Audio clips processing pipeline

Overview

This repo contains a listing of scripts I have used to process a bulk dataset consisting of large primarily-speech files (for example, audiobooks or podcasts) and turn them into a dataset of utterances, each 2-15 seconds in length with a paired text annotation generated from my speech recognition model. Along the way, the dataset is cleaned up of clips that are unsuitable because they:

Have multiple voices talking at the same time
Have music playing in the background
Have environmental noise

I also generate a masking file which allows you to remove dataset elements which appear to have had their frequency data clipped below 16kHz, which removes clips from substandard sources such as poor recordings or recordings of phone calls, for example.

All audio outputted is at 22050Hz. The output format is currently .wav, which is currently necessary for efficient processing in Python, though I am working on support for a faster MP3 decoder.

Note that this pipeline has been split up into many steps, but it is almost certainly more efficient to combine these steps. The reason for this is that these steps were built one-at-a-time by me and I never expended the effort to combine them. If you do so and find success, I urge you to open a PR.

Usage

Quick tips

Most of these scripts will take a long time to execute with a sufficiently large number of files. Most scripts have two undocumented flags which should help you deal with the processing time incurred:

num_workers Specifies the number of processes spawned to concurrently handle your files.

resume Allows you to pick a script back up from where it failed. Iteration count is printed out as the script executes and is often found in the output files as well.

Step 1 - Gather data

I'll leave this step undocumented for now. You need to download a large number of audio clips. Might I recommend crawling podcasts, for example? I may upload some of the script I used to gather a large number of clips in the future and will link it here.

Step 2 - Split on silence

This step attempts to find 2-15 second clips from every [*.mp3, *.ogg, *.wav] file in the specified input directory.

python split_on_silence.py --path <input_directory> --out <where_clips_should_be_stored>

Step 3 - Produce filter files using clip classifier model

Step 4 - Use the filter generated above to separate clips into classification directories

Step 5 - Remove folders with 1 or less files

Note - you're pretty much done here.

At this point, you have a functional dataset for many tasks that need an unsupervised voice dataset. The following steps are optional depending on your use-cases.
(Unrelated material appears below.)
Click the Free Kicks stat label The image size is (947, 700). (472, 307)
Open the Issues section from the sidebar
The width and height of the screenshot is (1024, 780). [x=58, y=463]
(Optional) Step 6 - Create a filter file for audio clips that are missing high-frequency data

This step generates an exclusion list for audio files that are suspected to contain <= 16kHz data. This filters out things like substandard recordings or recordings of phone calls and may be useful if you are after a model that learns to produce hi-fidelity speech.

python filter_clips_with_no_hifreq_data.py --path <input_directory> --glob *.wav --out <filter_file.txt>

(Optional) Step 7 - Encode everything as an MP3

This dramatically compresses your dataset, by up to a factor of 10x. The cost of SSDs to hold my data was becoming unpalatable after hitting the 20M clips mark.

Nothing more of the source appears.